Each year thousands of fish reach fingerling size, bagged in plastic bags, oxygen added and they shipped out to locations all over Illinois. With the exception of the channel catfish, the all fish go as fingerlings. Channel catfish remain at the hatchery until they reach 8-inches in length, usually about a year.
Channel catfish are spawned in the hatchery and fed a high protein fish food. Each breeding pair of catfish produces one to four pounds of eggs. The hatchery usually can produce two spawns per year with a total production of approximately 2 million eggs. They spawn around the first of June and by October have reached a length of four to six inches.
During the colder winter months, catfish do not feed and therefore there is no growth. But the following spring they begin to feed again and by July first they are up to the 8-inch length so popular with anglers across the state. These fish go to put-n-take ponds on state property and forest preserves. Many of the fish go to local municipal ponds and lakes providing fishing fun for families.
Little Grassy Hatchery is located near Little Grassy Lake southwest of Marion, Illinois in Williamson County. Little Grassy Lake is part of the Crab Orchard National Wildlife Refuge. The hatchery belongs to the Illinois Department of Natural Resources. Visitors are welcome and most of the action occurs from mid-May through July. They have a variety of fish in various stages of growth and spawn.

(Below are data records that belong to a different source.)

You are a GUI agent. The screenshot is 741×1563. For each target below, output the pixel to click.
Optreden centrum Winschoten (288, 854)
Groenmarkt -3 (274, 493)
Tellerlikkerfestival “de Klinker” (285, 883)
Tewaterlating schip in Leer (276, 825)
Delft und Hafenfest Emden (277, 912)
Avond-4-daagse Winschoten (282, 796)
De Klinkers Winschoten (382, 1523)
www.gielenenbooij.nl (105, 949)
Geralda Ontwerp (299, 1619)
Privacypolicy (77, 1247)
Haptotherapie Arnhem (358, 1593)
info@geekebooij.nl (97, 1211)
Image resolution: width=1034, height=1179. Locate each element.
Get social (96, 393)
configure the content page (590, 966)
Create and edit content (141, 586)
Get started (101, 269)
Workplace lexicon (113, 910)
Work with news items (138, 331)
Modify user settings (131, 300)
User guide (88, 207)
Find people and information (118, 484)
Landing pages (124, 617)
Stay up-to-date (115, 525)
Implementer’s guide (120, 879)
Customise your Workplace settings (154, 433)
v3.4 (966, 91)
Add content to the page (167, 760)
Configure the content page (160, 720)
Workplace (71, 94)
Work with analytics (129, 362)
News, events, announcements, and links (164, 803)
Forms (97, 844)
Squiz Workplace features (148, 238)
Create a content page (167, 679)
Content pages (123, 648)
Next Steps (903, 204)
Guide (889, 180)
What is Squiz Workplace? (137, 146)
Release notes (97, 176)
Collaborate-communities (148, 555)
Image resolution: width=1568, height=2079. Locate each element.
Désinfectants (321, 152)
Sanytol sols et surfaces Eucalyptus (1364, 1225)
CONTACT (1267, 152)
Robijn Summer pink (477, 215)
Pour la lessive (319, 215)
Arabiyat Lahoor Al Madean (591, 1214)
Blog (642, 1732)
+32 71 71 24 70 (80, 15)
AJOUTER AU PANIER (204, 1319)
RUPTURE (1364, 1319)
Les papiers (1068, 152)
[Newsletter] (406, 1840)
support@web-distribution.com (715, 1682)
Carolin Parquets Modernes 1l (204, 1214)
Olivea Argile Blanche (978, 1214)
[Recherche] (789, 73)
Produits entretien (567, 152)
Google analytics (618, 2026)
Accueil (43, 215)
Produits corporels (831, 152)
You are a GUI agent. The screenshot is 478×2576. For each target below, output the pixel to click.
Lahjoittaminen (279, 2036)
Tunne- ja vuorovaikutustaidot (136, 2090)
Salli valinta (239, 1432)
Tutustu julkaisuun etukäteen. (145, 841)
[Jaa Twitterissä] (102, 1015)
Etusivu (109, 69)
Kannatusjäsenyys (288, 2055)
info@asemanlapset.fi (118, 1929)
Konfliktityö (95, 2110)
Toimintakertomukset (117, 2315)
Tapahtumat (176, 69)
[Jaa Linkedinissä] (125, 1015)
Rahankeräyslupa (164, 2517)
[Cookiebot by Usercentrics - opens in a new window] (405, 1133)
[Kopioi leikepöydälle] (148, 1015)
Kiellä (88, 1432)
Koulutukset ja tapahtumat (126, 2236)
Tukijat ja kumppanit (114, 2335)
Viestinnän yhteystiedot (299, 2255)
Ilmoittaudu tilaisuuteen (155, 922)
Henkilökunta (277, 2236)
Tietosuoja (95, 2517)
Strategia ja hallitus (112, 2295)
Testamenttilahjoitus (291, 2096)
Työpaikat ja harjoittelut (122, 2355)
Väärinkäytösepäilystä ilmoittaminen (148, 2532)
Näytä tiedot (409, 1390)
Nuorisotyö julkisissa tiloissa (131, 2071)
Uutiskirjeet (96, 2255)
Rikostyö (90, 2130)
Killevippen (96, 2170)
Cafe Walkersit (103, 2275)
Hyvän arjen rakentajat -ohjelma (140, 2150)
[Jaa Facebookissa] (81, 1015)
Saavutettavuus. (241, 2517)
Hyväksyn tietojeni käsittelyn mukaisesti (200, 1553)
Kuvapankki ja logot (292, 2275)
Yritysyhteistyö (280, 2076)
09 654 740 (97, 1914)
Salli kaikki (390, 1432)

The water bill for an operation the size of Little Grassy Fish Hatchery would be out of sight if one had to depend upon city water. The hatchery has a cooperative water agreement with The Crab Orchard National Wildlife Refuge to take water from Little Grassy Lake at the spillway, use it, clean it and return the water to the lake. It works out very well for the production of fish for Illinois anglers.